In a Hurry to Slow Down

Do you feel like the clock is running out on you?

Like you are racing to catch the next moment, terrified it will vanish.
In a hurry to slow down.
In a hurry to reach all the planned destinations.

My relationship to time is distorted.
I have no control over how long I will be gifted this life or how long the ones I love will be here.
This creates a ticking time bomb in my mind, in my chest.
I must somehow find a way to squeeze in as many precious moments as possible.

Anxiously, I cram as much into my day as I can, being sure to prioritize time with children.

The same children who are growing uncomfortably fast and who will one day leave this home to create their own lives.

I get two hours to myself and feel it slip unreasonably fast through my fingers.

Most days, the two hours before my husband comes home from work slow to a damn near halt.

I am tired.
The kids want endless attention.
Dinner must be made.
Do we screen time to rest and let the time slip out of our grasp?
Or do we sit in the boredom, the slowness, the togetherness?
Yawning our way through fatigue and moments of inspiration and fun.

I fucking hate time and especially dinner time.

Who is coming to make dinner?
Oh, it’s me again.

I hate that time takes forever to heal heartache and brokenness.
I hate that there is no consistency when it comes to how many years we get and who will get a short life.
Shouldn’t we at least be aware of when our time will run out?
I hate that time swallows years and drags on hours.
How does it do that?
Really, I want to know, how?
I hate that I rush to squeeze extra minutes where there are none.

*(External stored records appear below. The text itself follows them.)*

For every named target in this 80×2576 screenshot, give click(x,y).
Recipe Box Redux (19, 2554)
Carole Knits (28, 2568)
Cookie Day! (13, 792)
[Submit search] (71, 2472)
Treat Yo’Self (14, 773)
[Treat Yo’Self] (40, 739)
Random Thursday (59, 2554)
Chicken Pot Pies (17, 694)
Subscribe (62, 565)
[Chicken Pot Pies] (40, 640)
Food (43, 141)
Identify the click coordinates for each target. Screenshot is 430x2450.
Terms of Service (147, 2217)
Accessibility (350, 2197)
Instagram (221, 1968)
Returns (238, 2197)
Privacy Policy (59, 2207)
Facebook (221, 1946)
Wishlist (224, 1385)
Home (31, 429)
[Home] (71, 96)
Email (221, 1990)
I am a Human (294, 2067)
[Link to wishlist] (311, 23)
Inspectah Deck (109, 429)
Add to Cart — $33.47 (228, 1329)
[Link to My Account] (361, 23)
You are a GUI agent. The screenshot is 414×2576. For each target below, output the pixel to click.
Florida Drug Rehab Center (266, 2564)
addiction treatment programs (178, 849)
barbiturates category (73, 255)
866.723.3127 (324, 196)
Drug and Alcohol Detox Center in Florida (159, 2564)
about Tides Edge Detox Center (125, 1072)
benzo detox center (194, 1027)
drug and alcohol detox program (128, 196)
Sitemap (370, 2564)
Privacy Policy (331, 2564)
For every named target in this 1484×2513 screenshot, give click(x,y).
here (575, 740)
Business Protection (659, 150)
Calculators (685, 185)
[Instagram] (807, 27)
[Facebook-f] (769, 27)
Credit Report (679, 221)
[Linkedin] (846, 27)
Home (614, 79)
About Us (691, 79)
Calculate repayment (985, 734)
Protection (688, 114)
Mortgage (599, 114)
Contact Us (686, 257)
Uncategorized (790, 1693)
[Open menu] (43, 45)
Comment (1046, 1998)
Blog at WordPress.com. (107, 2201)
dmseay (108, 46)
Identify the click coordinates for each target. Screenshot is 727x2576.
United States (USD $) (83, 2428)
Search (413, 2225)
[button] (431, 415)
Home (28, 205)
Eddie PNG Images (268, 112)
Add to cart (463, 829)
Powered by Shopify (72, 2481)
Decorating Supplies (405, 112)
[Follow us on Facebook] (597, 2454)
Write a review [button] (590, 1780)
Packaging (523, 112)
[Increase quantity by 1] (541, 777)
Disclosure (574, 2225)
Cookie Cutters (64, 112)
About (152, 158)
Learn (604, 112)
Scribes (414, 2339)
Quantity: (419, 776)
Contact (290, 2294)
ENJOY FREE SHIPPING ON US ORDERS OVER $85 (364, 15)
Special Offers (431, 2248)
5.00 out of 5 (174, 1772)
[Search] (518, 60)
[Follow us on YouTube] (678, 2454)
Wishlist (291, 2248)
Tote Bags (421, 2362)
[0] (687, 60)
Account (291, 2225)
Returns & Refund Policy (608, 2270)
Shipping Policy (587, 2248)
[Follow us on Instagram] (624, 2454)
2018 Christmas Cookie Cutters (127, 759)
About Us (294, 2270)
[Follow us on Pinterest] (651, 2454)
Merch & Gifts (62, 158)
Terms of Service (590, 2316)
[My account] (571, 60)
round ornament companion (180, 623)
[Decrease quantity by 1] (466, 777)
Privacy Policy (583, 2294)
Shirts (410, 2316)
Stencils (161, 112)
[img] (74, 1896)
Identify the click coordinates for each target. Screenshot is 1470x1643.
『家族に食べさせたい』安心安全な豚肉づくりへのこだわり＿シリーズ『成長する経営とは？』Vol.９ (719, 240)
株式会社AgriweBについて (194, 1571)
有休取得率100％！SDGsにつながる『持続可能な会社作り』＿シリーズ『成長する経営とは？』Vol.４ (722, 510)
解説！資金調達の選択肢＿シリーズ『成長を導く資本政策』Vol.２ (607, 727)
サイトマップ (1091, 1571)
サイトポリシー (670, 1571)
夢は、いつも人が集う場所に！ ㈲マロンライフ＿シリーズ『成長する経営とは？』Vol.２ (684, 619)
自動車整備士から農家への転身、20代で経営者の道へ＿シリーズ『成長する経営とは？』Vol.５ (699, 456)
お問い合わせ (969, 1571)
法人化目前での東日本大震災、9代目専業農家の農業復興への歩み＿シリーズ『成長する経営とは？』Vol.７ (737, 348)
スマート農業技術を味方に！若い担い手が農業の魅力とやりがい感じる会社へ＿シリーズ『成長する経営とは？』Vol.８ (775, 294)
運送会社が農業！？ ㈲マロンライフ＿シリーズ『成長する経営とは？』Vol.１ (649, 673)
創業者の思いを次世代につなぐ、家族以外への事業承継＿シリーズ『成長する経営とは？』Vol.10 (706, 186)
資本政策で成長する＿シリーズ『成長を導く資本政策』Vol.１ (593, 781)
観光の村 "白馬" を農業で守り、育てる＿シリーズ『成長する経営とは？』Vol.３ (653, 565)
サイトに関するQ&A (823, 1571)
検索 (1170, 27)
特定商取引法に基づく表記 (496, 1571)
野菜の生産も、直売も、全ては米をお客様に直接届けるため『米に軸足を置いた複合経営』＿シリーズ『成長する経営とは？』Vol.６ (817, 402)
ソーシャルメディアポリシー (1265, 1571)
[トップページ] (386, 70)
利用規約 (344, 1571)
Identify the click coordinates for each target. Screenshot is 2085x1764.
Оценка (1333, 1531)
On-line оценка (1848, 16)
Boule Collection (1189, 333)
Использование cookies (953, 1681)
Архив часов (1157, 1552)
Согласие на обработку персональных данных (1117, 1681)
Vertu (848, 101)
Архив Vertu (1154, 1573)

I hate when other people feel calm and free, like they have all the time in the world.

Don’t they know this life is a ticking time bomb?
You only get so long, and that’s it.

I grab my screen.
I zone out.
I pretend time isn’t precious.
I let my mind get distracted and stop pestering me.
I see too much on my phone.
My heart aches for this world.
My algorithm is mostly pain, hurt, and rage.
I pull away from screen time, usually angry.

How did all that time just vanish?
What is this world we are giving to our kids?

To combat this rushed time, I have started going outside more.
I’ve been digging in the succulent garden, pulling weeds, and potting new plants.
I keep setting down my phone and walking away from it.

Maybe it’s the phone I really hate, for how much time it steals, for how much it distracts.

I feel the anxiety in my chest as the sun lowers for the day.
My kids race past each other on their bikes, and every time, my chest tightens, afraid they might collide.
My body remembers those collisions.
I say too many times, “Stay on your side. Watch out for your sister. Watch out for your brother. Don’t cut her off. Good job staying on your side. Good job stopping.”
Wouldn’t it be easier to just let them watch screens?
I’m so tired.

I guess what I’m saying is it’s all too fast and yet, right on time.

Don’t miss it.
Don’t miss the anxiety, the calm, the anger, the love, the sadness; all of it is what makes you human.

Since it’s Friday, here’s an exercise I got from a book I can’t remember now, where you write your eulogy.
Wait, don’t go!
I promise this is a sweet exercise.
You write what you would hope people would say at your funeral.

This is the quickest way to feel into what is precious to you.

What matters to you?
What do you wish to leave behind as your legacy?
Kindness,
Love,
Generosity,
Fierce rebellion,
I don’t know, it’s your life.

I wrote mine a long time ago, when I find it buried in one of these journals, I’ll share it.
I know one thing that stood out and mattered most to me was to be there for my friends.
To be the kind of person people can lean on in hard times and know they are loved and supported.
To be someone who encourages people, lifts their spirits, and reminds them of how wildly capable they are and how much they matter.